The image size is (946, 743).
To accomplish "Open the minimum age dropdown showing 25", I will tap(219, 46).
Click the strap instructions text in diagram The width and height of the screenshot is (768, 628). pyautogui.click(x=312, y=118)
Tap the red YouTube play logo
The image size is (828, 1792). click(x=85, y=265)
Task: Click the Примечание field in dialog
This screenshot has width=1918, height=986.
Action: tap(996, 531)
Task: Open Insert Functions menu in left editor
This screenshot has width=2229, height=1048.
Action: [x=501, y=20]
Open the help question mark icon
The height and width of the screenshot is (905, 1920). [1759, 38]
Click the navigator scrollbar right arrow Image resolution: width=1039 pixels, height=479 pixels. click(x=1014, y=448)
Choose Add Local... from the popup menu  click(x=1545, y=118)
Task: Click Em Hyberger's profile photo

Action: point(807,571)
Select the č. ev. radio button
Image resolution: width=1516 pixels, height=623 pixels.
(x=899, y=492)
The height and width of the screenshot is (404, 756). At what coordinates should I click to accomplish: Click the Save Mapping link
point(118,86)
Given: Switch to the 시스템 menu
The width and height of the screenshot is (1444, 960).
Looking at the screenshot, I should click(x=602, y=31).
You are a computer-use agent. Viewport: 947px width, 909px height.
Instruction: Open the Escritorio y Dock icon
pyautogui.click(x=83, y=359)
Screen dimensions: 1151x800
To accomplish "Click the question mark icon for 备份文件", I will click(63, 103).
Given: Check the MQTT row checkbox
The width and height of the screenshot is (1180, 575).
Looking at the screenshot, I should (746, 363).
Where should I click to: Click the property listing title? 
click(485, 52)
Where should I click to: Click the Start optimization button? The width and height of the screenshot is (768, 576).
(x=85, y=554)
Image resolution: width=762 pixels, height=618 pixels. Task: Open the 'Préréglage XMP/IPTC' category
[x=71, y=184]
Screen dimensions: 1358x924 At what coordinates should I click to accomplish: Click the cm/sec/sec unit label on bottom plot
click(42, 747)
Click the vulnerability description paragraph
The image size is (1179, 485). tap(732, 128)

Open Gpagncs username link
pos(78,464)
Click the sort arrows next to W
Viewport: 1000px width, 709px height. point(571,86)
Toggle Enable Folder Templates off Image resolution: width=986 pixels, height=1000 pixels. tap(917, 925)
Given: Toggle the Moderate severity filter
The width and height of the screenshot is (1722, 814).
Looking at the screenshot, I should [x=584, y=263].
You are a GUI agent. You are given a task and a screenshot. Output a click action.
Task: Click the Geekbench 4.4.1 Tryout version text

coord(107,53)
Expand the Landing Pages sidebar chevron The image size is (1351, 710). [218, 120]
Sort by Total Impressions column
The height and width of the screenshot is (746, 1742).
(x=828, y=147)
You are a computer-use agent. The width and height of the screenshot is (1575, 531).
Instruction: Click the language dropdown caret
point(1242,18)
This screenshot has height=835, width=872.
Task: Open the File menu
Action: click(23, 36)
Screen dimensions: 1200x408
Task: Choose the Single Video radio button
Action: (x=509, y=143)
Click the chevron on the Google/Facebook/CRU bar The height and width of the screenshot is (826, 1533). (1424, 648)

_____

- **What you should do**
Reproduce the material above in full, exactly.

- **Exercise answer**
The image size is (946, 743).
To accomplish "Open the minimum age dropdown showing 25", I will tap(219, 46).
Click the strap instructions text in diagram The width and height of the screenshot is (768, 628). pyautogui.click(x=312, y=118)
Tap the red YouTube play logo
The image size is (828, 1792). click(x=85, y=265)
Task: Click the Примечание field in dialog
This screenshot has width=1918, height=986.
Action: tap(996, 531)
Task: Open Insert Functions menu in left editor
This screenshot has width=2229, height=1048.
Action: [x=501, y=20]
Open the help question mark icon
The height and width of the screenshot is (905, 1920). [1759, 38]
Click the navigator scrollbar right arrow Image resolution: width=1039 pixels, height=479 pixels. click(x=1014, y=448)
Choose Add Local... from the popup menu  click(x=1545, y=118)
Task: Click Em Hyberger's profile photo

Action: point(807,571)
Select the č. ev. radio button
Image resolution: width=1516 pixels, height=623 pixels.
(x=899, y=492)
The height and width of the screenshot is (404, 756). At what coordinates should I click to accomplish: Click the Save Mapping link
point(118,86)
Given: Switch to the 시스템 menu
The width and height of the screenshot is (1444, 960).
Looking at the screenshot, I should click(x=602, y=31).
You are a computer-use agent. Viewport: 947px width, 909px height.
Instruction: Open the Escritorio y Dock icon
pyautogui.click(x=83, y=359)
Screen dimensions: 1151x800
To accomplish "Click the question mark icon for 备份文件", I will click(63, 103).
Given: Check the MQTT row checkbox
The width and height of the screenshot is (1180, 575).
Looking at the screenshot, I should (746, 363).
Where should I click to: Click the property listing title? 
click(485, 52)
Where should I click to: Click the Start optimization button? The width and height of the screenshot is (768, 576).
(x=85, y=554)
Image resolution: width=762 pixels, height=618 pixels. Task: Open the 'Préréglage XMP/IPTC' category
[x=71, y=184]
Screen dimensions: 1358x924 At what coordinates should I click to accomplish: Click the cm/sec/sec unit label on bottom plot
click(42, 747)
Click the vulnerability description paragraph
The image size is (1179, 485). tap(732, 128)

Open Gpagncs username link
pos(78,464)
Click the sort arrows next to W
Viewport: 1000px width, 709px height. point(571,86)
Toggle Enable Folder Templates off Image resolution: width=986 pixels, height=1000 pixels. tap(917, 925)
Given: Toggle the Moderate severity filter
The width and height of the screenshot is (1722, 814).
Looking at the screenshot, I should [x=584, y=263].
You are a GUI agent. You are given a task and a screenshot. Output a click action.
Task: Click the Geekbench 4.4.1 Tryout version text

coord(107,53)
Expand the Landing Pages sidebar chevron The image size is (1351, 710). [218, 120]
Sort by Total Impressions column
The height and width of the screenshot is (746, 1742).
(x=828, y=147)
You are a computer-use agent. The width and height of the screenshot is (1575, 531).
Instruction: Click the language dropdown caret
point(1242,18)
This screenshot has height=835, width=872.
Task: Open the File menu
Action: click(23, 36)
Screen dimensions: 1200x408
Task: Choose the Single Video radio button
Action: (x=509, y=143)
Click the chevron on the Google/Facebook/CRU bar The height and width of the screenshot is (826, 1533). (1424, 648)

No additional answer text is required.